The Australian Consumer and Competition Commission (ACCC) has forced Apple to pay $9 million citing the US-based tech giant had “misled consumers”.
The ACCC took action against Apple US and its Australian subsidiary for a series of consumer complaints about a fault known as ‘error 53’.
According to the ABC, the error disrupted and disabled both iPhones and iPads following an update to Apple’s iOS system.
Apple then admitted it had “misled” upwards of 275 Australian users, having told them they were not entitled to replacements or repairs once the products had become disabled.
Speaking to the ABC, a consumer regulator said $9 million is one of the highest penalties for a breach of consumer laws.

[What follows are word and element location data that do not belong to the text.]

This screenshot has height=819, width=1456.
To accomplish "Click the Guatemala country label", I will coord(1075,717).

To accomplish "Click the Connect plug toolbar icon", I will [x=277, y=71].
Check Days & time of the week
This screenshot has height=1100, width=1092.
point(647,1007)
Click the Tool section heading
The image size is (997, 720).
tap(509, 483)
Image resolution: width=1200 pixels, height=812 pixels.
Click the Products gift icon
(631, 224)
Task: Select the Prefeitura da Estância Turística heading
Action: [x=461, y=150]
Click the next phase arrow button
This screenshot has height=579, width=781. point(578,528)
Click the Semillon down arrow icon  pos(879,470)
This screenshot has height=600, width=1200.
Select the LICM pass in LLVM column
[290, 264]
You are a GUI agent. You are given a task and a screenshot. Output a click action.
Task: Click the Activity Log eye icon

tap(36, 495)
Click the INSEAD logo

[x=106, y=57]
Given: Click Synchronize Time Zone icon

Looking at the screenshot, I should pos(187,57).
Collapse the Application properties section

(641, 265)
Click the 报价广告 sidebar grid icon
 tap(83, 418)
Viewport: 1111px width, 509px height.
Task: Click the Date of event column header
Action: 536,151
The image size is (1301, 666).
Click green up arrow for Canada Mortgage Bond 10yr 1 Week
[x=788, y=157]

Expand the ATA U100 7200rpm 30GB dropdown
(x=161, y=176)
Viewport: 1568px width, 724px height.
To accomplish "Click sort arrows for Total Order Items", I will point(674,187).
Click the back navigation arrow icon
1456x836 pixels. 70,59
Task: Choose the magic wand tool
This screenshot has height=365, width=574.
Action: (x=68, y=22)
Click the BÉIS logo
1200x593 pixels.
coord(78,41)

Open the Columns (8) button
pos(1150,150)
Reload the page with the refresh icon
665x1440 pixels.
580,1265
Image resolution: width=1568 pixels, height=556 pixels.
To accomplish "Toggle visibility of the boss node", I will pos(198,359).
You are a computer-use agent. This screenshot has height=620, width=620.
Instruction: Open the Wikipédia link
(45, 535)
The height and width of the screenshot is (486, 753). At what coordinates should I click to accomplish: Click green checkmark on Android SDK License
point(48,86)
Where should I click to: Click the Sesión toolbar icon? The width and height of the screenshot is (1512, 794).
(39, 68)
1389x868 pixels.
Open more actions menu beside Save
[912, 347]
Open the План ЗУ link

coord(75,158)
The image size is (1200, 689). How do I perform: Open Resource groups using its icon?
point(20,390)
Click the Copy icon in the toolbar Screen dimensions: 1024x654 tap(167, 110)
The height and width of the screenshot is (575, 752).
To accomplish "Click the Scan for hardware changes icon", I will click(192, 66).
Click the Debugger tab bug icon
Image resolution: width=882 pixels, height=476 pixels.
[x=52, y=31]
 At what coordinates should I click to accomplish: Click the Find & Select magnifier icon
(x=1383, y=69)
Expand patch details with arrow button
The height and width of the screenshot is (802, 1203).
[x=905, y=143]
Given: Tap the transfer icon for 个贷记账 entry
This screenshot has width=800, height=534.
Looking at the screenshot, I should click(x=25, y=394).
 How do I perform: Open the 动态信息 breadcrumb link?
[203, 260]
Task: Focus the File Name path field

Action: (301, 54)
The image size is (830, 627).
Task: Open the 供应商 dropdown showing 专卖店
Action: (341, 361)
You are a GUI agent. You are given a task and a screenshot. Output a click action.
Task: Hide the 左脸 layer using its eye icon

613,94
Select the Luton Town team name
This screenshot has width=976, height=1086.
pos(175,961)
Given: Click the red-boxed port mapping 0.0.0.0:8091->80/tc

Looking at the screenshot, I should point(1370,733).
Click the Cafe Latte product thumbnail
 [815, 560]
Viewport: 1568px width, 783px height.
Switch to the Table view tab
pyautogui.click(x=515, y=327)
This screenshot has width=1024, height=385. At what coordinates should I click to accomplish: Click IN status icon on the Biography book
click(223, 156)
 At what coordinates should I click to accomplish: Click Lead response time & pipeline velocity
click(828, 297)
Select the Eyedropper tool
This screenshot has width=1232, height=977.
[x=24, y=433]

ACCC commissioner Sarah Court said, “If a product is faulty, customers are legally entitled to a repair or a replacement under the Australian Consumer Law, and sometimes even a refund.
“Apple’s representations led customers to believe they’d be denied a remedy for their faulty device because they used a third-party repairer.
“The court declared the mere fact that an iPhone or iPad had been repaired by someone other than Apple did not, and could not, result in the consumer guarantees ceasing to apply, or the consumer’s right to a remedy being extinguished.
“Global companies must ensure their returns policies are compliant with the Australian Consumer Law, or they will face ACCC action,” Court added.
Apple’s spokesperson responded to the ACCC’s claims in an emailed statement:
“We’re constantly looking for ways to enhance the service we deliver and we had very productive conversations with the ACCC about this.
“We will continue to do all we can to deliver excellent service to all of our customers in Australia.”